## Text provided:

<<<<

In some embodiments, the functions of the one or more processors 12 and the memory 14 may be instantiated across a plurality of operatively coupled computing devices. For example, the computing system 10 may include one or more client computing devices communicatively coupled to one or more server computing devices. Each of the operatively coupled computing devices may perform some or all of the functions of the one or more processors 12 or memory 14 discussed below. For example, a client computing device may receive one or more inputs at the one or more input devices 16 and may offload one or more steps of processing those inputs to one or more server computing devices. The server computing devices may, in this example, return one or more outputs to the client computing device to output on the one or more output devices 18. In such embodiments, the one or more processors 12 may be distributed between the client computing device and the one or more server computing devices.

The one or more processors 12 may be configured to receive an audio input 20. In embodiments in which a processor 12 and one or more microphones are included in the same physical computing device, the processor 12 may receive the audio input 20 from the one or more microphones via an application program interface (API). In other embodiments, at least one processor 12 of the one or more processors 12 may receive an audio input 20 conveyed to the processor 12 from another physical computing device (e.g. a thin client computing device). In some embodiments, the one or more processors 12 may be further configured to pre-process the audio input 20 by dividing the audio input 20 into an ordered sequence of frames 22 corresponding to time intervals within the audio input 20.

>>>>

## Data entries:
<<<<

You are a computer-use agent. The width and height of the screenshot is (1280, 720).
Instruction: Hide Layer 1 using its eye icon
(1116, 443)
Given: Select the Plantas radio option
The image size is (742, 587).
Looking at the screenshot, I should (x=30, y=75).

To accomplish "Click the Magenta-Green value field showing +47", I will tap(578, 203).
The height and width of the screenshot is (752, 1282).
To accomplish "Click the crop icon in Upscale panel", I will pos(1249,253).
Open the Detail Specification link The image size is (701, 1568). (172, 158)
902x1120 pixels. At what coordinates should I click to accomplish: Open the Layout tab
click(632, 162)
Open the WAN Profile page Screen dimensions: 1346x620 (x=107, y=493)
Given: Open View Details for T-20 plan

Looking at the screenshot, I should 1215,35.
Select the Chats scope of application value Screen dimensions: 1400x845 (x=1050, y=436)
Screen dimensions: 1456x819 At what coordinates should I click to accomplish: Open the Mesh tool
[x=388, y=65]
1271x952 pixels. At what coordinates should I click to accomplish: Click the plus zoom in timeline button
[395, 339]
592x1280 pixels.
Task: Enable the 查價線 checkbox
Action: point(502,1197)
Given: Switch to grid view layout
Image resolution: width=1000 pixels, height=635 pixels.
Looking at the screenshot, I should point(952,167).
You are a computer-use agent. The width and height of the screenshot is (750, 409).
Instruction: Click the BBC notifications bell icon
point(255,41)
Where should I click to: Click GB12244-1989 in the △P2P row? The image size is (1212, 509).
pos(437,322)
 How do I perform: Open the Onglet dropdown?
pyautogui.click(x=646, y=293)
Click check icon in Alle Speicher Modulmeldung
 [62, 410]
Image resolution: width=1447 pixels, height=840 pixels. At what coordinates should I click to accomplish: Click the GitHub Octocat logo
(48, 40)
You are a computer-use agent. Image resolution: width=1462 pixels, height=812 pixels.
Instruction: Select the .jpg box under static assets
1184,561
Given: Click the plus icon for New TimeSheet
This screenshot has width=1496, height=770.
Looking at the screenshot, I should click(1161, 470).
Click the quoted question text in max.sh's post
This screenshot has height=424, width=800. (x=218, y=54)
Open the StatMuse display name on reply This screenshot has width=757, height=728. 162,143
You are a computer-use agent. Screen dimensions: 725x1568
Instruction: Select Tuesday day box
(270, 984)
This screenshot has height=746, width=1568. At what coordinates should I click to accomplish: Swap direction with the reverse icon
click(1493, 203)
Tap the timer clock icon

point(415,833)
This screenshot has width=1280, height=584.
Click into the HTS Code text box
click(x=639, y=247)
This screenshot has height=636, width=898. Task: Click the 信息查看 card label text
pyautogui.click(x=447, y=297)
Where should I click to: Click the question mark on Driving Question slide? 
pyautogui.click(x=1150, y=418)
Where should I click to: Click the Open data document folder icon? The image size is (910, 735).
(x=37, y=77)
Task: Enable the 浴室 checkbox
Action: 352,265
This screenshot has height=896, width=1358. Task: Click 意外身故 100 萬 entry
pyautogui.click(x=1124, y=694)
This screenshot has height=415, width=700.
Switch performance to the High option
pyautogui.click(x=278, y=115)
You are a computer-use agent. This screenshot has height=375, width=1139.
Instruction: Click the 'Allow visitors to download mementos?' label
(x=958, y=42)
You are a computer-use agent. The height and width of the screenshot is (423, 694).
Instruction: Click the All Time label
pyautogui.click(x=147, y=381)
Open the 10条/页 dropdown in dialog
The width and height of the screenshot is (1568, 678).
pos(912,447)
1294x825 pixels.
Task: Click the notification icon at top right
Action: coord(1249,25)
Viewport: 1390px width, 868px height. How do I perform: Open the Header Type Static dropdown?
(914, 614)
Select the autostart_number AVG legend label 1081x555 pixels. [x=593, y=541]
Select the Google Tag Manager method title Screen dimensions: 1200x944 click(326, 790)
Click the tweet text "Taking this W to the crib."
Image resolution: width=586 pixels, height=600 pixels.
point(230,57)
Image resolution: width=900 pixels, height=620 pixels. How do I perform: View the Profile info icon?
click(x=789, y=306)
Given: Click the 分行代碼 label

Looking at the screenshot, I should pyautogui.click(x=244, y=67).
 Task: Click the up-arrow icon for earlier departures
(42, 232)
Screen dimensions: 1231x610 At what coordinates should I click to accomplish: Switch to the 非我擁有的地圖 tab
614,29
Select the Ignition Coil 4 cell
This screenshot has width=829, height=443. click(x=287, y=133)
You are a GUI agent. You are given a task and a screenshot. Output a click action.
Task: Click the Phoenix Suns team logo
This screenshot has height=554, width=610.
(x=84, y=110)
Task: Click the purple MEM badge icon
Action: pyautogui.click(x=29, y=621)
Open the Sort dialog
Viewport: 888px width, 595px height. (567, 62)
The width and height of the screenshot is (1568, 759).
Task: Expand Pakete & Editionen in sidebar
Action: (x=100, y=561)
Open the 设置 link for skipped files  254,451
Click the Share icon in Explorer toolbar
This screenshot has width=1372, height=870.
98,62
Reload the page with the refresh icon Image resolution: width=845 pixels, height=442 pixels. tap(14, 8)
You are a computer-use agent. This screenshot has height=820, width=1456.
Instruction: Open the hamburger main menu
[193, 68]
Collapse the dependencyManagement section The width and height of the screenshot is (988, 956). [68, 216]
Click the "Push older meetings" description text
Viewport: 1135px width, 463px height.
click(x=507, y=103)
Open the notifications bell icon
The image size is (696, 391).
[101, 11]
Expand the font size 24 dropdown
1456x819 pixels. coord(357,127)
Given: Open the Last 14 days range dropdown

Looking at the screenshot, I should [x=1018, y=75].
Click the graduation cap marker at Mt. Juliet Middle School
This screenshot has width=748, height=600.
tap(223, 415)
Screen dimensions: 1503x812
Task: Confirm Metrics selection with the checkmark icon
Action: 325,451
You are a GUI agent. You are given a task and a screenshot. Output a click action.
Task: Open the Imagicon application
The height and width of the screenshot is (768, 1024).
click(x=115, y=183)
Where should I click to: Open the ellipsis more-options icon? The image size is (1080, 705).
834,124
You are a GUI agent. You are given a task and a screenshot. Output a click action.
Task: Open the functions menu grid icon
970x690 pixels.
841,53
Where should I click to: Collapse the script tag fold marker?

>>>>

## Tasks and exercises:
1. Using the computing system description, retype the passage from "The one or more processors 12 may be configured" up to and including "the audio input 20.".
2. List every item in the computing system description that has a reference numeral, and give each item's numeral.
3. According to the computing system description, what does pre-processing divide the audio input into?

## Results in order:
1.
The one or more processors 12 may be configured to receive an audio input 20. In embodiments in which a processor 12 and one or more microphones are included in the same physical computing device, the processor 12 may receive the audio input 20 from the one or more microphones via an application program interface (API). In other embodiments, at least one processor 12 of the one or more processors 12 may receive an audio input 20 conveyed to the processor 12 from another physical computing device (e.g. a thin client computing device). In some embodiments, the one or more processors 12 may be further configured to pre-process the audio input 20 by dividing the audio input 20 into an ordered sequence of frames 22 corresponding to time intervals within the audio input 20.

2.
computing system 10
processors 12
memory 14
input devices 16
output devices 18
audio input 20
frames 22

3. An ordered sequence of frames corresponding to time intervals within the audio input.